According to a release from UC Davis, Cruz Reynoso, professor emeritus of law at the University of California, Davis, has been appointed to President-elect Barack Obama's Justice and Civil Rights Agency Review Team. Reynoso will help lead a review of key federal departments, agencies and commissions, as well as the White House. The review will provide the Obama-Biden Transition Team with information needed to make policy, budgetary and personnel decisions prior to Obama's Jan. 20 inauguration.
Reynoso is an internationally known civil rights leader, the first Latino to sit on the California Supreme Court, and a 2000 recipient of the Presidential Medal of Freedom, the nation's highest civilian honor. He has served as associate general counsel to the U.S. Equal Employment Opportunities Commission, as a member of the Select Commission on Immigration and Human Rights, and as vice chair of the U.S. Commission on Civil Rights. He joined the faculty at UC Davis in 2001.
I first encountered Cruz Reynoso a few years ago when he spoke at the 2006 Davis Cesar Chavez day celebration.
Reynoso told the crowd that day, that he was not sure sure that farm workers were better off that day as before Chavez.

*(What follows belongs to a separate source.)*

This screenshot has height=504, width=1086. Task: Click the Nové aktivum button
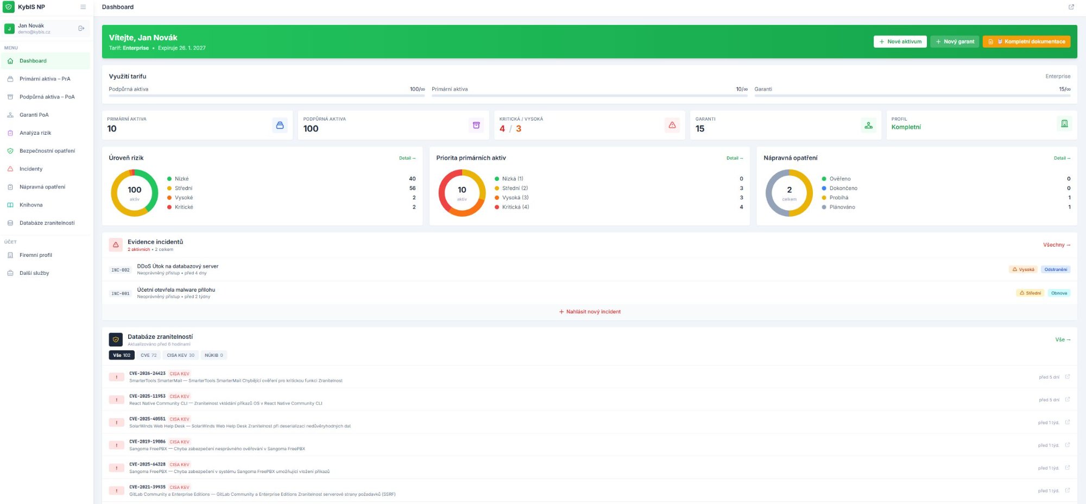tap(900, 41)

The Davis Enterprise reported at the time:
Reynoso knew Chávez before the organizer became involved with the plight of farm workers. He said Chávez's early vision was of a self-help group for farm workers, not a union. But when he realized that nothing could be achieved without economic power, Chávez united his farm workers by organizing strikes and picketing. He also adopted tactics favored by another activist of the day, Martin Luther King Jr.Reynoso was suggesting at the time that people such as Martin Luther King, Jr. and Cesar Chavez have been made safe by the passage of time. We think of King, in particular, as a non-violent activist, someone both sides of the fence admire, someone who almost seems safe and comfortable like a teddy bear. But during their time King along with Chavez were considered radicals.

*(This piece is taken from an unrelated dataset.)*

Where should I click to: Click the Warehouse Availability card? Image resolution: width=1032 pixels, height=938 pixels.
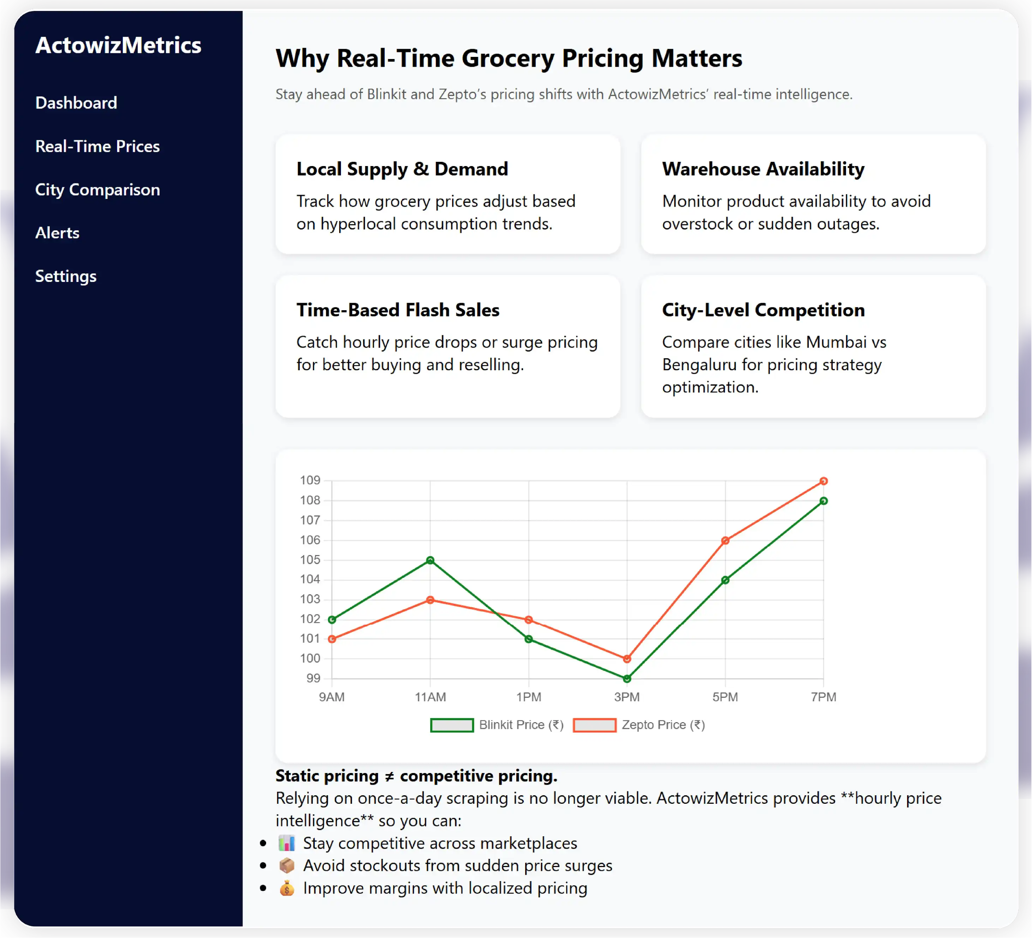click(x=813, y=194)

"But don't think of them (King and Chávez) as teddy bears," Reynoso warned. "César Chávez was often called a trouble-maker and an outsider."
The great thing about winning the Presidency from my perspective is that people on our side of the struggle, that many of us know and admire get picked to positions of influence and appointments of honor. And so men like Cruz Reynoso get their due honor rather than some of the more shady and despicable characters of the Bush administration.